(Stored records)
<<<<
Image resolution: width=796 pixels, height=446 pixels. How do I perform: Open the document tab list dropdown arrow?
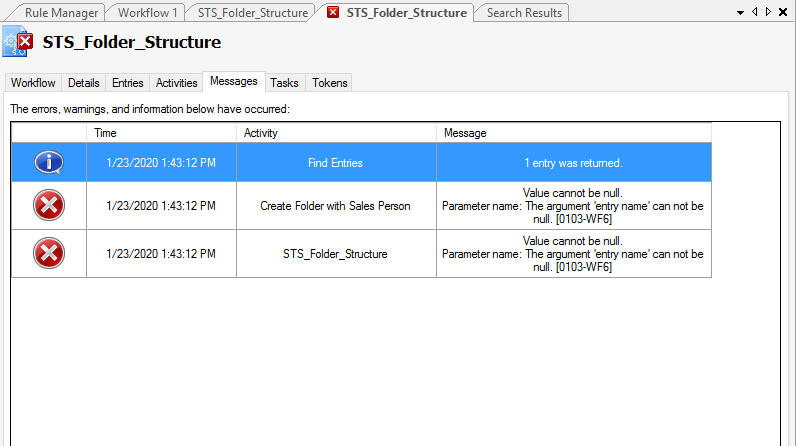click(741, 12)
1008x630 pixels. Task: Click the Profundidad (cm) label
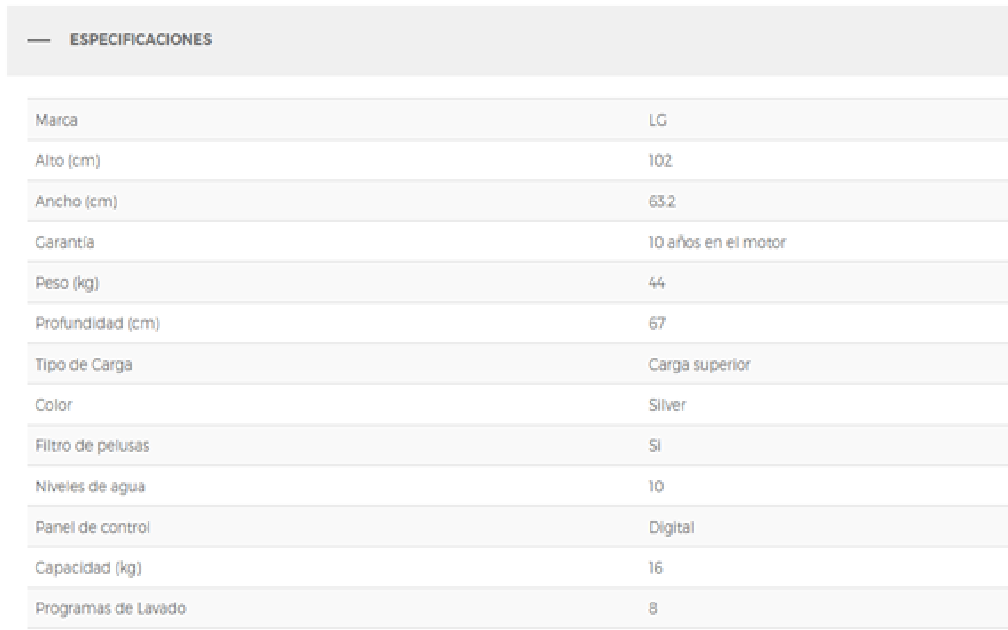[x=98, y=323]
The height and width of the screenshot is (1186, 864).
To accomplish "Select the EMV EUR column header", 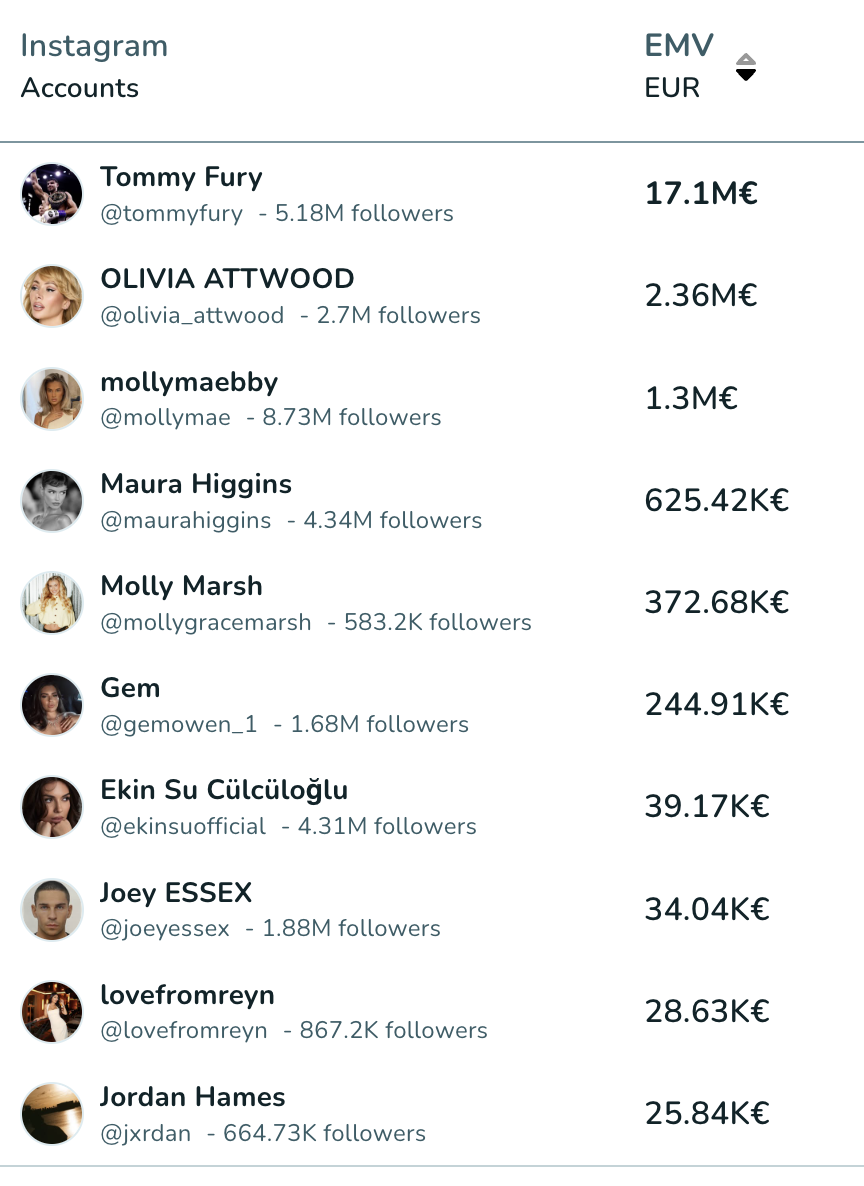I will (x=679, y=67).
>>>>
*What to produce*: Beginning with the first line of the records above, extract each line exactly through the line that holds "The height and", both ends included. Omit pictures.

*Output of the task*:
Image resolution: width=796 pixels, height=446 pixels. How do I perform: Open the document tab list dropdown arrow?
click(741, 12)
1008x630 pixels. Task: Click the Profundidad (cm) label
[x=98, y=323]
The height and width of the screenshot is (1186, 864).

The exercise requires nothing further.